Patricia (Trish) Anne Henry was a judge of the Supreme Court of New South Wales and a competition law partner at Mallesons.

== Early life and education ==
Henry was educated at Wenona School in the North Shore of Sydney. She later attended the University of New South Wales where she graduated with degrees in arts and law.

== Career ==
Henry was admitted as a solicitor in 1998 and commenced practice at in Perth with Stephen Jaques Stone James, a predecessor firm of Mallesons. Henry later moved to London where she worked at Baker McKenzie, before returning to Mallesons in Sydney where she became a partner in 1997. Henry's practice as a solicitor focused on competition and consumer law, commercial litigation and communications law.

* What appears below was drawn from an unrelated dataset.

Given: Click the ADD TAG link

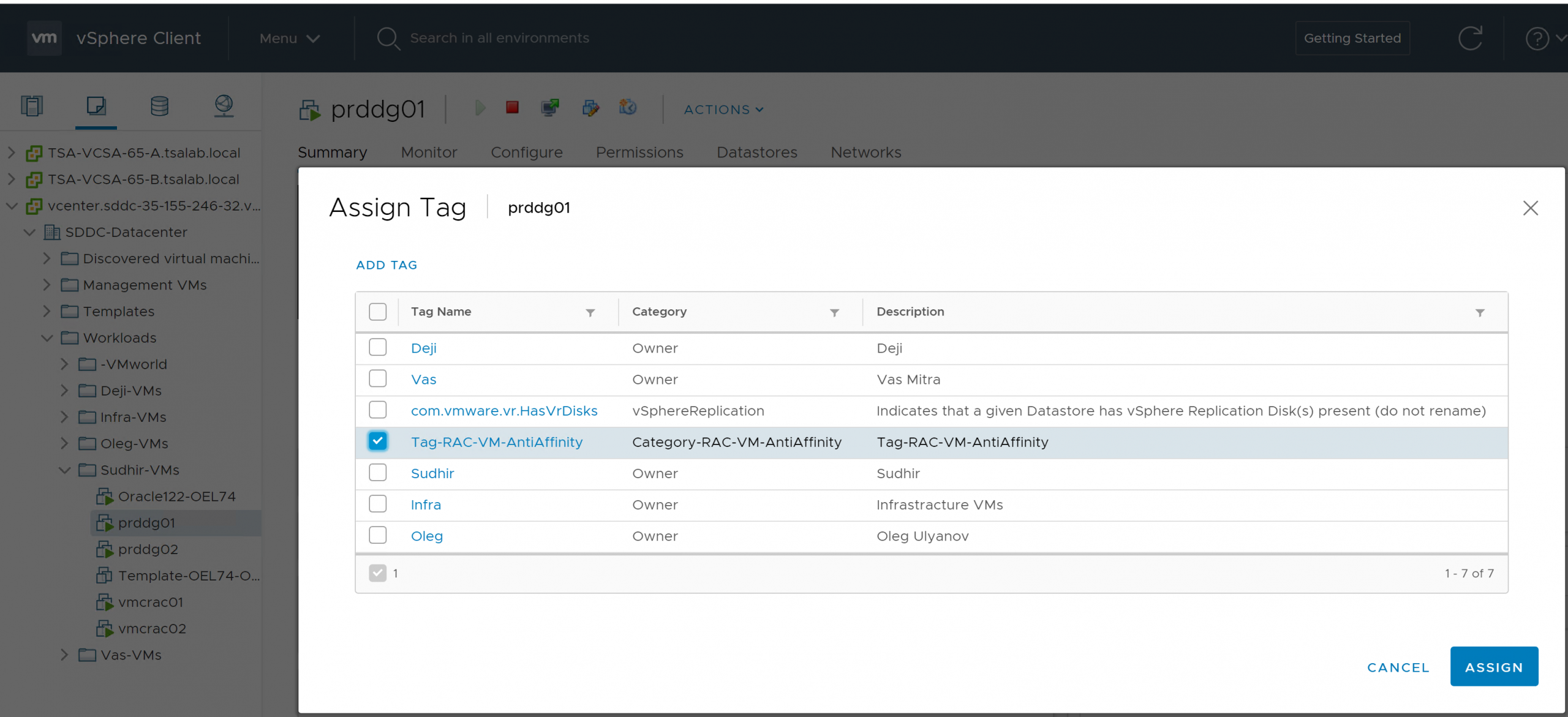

Henry was sworn in as a judge of the Supreme Court of New South Wales on 30 January 2019. She is one of the few solicitors to have been appointed directly to the bench without having first been a barrister. Henry retired from the Court in February 2024. Following her retirement, she was appointed by Woolworths as its Independent Code Mediator under the Australian Food and Grocery Industry Code.

==Personal life==
Henry is married to Stephen Gorry and has two children.